Your task:
Reproduce the items starting with the line that contains "Given: Click the orange" and going on through the line that contains "Action: [x=1341, y=770]", replacing "Image resolution" with "Screen resolution" and leaving everything else unchanged.

Dataset extract:
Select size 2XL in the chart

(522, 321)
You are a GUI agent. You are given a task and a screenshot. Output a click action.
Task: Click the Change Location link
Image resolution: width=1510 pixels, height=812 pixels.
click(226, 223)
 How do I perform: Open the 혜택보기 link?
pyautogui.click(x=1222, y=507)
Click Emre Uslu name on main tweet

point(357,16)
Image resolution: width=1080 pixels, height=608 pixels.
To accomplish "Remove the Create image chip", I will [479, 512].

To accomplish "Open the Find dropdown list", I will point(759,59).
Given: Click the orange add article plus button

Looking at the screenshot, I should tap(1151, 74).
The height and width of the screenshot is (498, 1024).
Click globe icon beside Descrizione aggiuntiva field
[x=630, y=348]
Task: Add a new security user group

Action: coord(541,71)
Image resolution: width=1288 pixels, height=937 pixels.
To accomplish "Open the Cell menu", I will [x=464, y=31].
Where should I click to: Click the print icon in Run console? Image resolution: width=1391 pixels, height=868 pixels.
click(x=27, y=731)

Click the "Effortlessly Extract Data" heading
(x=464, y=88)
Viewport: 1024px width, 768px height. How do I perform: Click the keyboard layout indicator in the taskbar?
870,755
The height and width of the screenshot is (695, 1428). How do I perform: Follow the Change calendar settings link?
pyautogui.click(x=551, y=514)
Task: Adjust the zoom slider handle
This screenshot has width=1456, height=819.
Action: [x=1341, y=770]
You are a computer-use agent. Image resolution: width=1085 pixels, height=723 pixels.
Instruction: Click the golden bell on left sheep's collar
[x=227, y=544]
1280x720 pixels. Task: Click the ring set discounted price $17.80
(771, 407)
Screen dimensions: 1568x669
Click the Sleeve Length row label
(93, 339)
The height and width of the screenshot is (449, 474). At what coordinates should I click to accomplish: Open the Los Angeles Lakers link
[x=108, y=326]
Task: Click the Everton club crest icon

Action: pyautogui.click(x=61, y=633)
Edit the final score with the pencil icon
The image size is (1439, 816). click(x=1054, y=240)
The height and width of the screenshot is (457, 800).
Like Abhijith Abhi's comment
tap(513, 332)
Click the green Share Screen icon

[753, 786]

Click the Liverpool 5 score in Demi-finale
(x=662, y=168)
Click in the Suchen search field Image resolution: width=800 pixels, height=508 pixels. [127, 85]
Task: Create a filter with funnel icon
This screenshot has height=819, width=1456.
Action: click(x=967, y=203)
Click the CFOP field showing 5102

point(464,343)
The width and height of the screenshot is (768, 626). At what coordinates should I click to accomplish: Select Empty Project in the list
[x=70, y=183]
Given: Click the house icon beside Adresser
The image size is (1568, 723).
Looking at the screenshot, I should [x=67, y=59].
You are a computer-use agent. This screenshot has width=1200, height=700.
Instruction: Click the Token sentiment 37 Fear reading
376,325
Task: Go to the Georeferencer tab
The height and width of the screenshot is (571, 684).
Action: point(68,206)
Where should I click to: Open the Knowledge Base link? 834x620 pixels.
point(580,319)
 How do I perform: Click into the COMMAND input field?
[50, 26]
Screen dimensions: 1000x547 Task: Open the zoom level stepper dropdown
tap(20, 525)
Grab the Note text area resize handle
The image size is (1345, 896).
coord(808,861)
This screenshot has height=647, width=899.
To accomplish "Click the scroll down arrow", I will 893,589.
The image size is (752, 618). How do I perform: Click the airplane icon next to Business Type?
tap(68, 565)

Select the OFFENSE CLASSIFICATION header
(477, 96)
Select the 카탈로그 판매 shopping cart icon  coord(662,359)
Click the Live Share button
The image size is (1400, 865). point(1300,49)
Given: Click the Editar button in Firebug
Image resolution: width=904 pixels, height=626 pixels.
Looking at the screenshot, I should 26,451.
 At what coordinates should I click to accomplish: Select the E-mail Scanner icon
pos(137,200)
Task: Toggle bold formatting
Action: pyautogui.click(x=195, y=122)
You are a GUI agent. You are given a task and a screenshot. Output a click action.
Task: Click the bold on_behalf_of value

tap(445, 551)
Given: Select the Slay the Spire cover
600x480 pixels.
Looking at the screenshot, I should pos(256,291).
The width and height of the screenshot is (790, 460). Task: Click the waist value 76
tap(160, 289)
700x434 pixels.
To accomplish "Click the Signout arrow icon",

Answer:
Given: Click the orange add article plus button

Looking at the screenshot, I should tap(1151, 74).
The height and width of the screenshot is (498, 1024).
Click globe icon beside Descrizione aggiuntiva field
[x=630, y=348]
Task: Add a new security user group

Action: coord(541,71)
Screen resolution: width=1288 pixels, height=937 pixels.
To accomplish "Open the Cell menu", I will [x=464, y=31].
Where should I click to: Click the print icon in Run console? Screen resolution: width=1391 pixels, height=868 pixels.
click(x=27, y=731)

Click the "Effortlessly Extract Data" heading
(x=464, y=88)
Viewport: 1024px width, 768px height. How do I perform: Click the keyboard layout indicator in the taskbar?
870,755
The height and width of the screenshot is (695, 1428). How do I perform: Follow the Change calendar settings link?
pyautogui.click(x=551, y=514)
Task: Adjust the zoom slider handle
This screenshot has width=1456, height=819.
Action: [x=1341, y=770]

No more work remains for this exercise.